Mum’s List has opened with a poor £25,600 from 110 sites, yielding a location average of £233. The film will probably find a happier home on DVD – it should be on sale just before Mother’s Day next year – and on television.
The highest climber: Your Name
Surging from 29th position to 15th in the box-office chart, Your Name saw grosses nearly quadruple from the previous session. The Japanese anime began in a rather low-key way, exclusively at 17 Showcase cinemas. Then it expanded for one night only last Thursday into more than 100 venues, before contracting again at the weekend to 23 sites. Weekend gross was a solid £66,000, yielding a location average of £2,990. Cumulative total to date is £204,000.
André Rieu breaks concert record
Encore showings of André Rieu: Christmas with André 2016 played on Sunday, grossing a handy £304,000. That takes the total for the event to £1.53m, beating the previous record holder for a concert in cinemas, which was set earlier this year by the Dutch violinist’s summer Maastricht concert (£1.45m).
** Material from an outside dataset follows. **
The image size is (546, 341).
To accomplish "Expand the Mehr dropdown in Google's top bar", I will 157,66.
More cinemas are set to encore the event before Christmas, and distributor CinemaLive is looking for a final tally around £1.6m.
The future
Given the lack of major new releases, it’s no surprise to see the overall market contract – by 32%, in fact – from the previous session. However, box office is down just 1% on the equivalent weekend from 2015, when The Good Dinosaur, Bridge of Spies and Black Mass were the top new releases. Cinema bookers will be looking for a big improvement this coming weekend with the arrival of Disney Animation’s Moana, plus Clint Eastwood directing Tom Hanks in Sully, well-regarded teen flick The Edge of Seventeen, and Miles Teller in boxing drama Bleed for This. Alternatives include Spike Lee’s Chi-Raq, the Dardenne brothers’ The Unknown Girl and a rerelease of festive animation The Nightmare Before Christmas. Targeting the UK’s large Polish population is Pitbull: Tough Women, the sequel to Pitbull: New Orders, which grossed more than £500,000 in UK cinemas earlier this year. The film opens in more than 100 Odeon venues, and has already achieved more than £100,000 in advance ticket sales, reports distributor Phoenix.
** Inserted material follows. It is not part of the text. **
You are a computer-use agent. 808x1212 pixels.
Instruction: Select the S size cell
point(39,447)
Top 10 films, 25-27 November
1. Fantastic Beasts and Where to Find Them, £8,892,489 from 666 sites. Total: £30,136,276
2. Allied, £1,331,919 from 501 sites (new)
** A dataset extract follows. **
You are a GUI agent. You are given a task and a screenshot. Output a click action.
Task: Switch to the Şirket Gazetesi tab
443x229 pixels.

3. Trolls, £834,362 from 552 sites. Total: £21,798,376
4. Bad Santa 2, £799,156 from 423 sites (new)
5. Arrival, £778,449 from 487 sites. Total: £7,334,028
6. A United Kingdom, £618,652 from 420 sites (new)
7. Doctor Strange, £454,088 from 417 sites. Total: £22,281,264
8. André Rieu: Christmas with André, £303,520 from 313 sites. Total: £1,532,269
9. Dear Zindagi, £171,497 from 64 sites (new)
10. Paterson, £169,911 from 61 sites (new)
Other openers
Almost Christmas, £60,991 from 121 sites
Mum’s List, £25,616 from 110 sites
Dobara Phir Se, £13,477 from 26 sites
The Unmarried Wife, £13,242 from three sites
Ikinci Sans, £5,347 from three sites
Kavalai Vendam, £5,192 from 15 sites
Creepy, £2,756 from four sites
Thoppil Joppan, £1,990 from two sites
The Wailing, £1,613 from eight sites
Magnus, £899 from four sites
Szkola Uwodzenia Czeslawa M, £760 from seven sites
South, £508 from five sites
Vanishing Time: A Boy Who Returned, £325 from one site
The Incident, £152 from one site
Aanandam, £129 from one site
• Thanks to comScore. All figures relate to takings in UK and Ireland cinemas.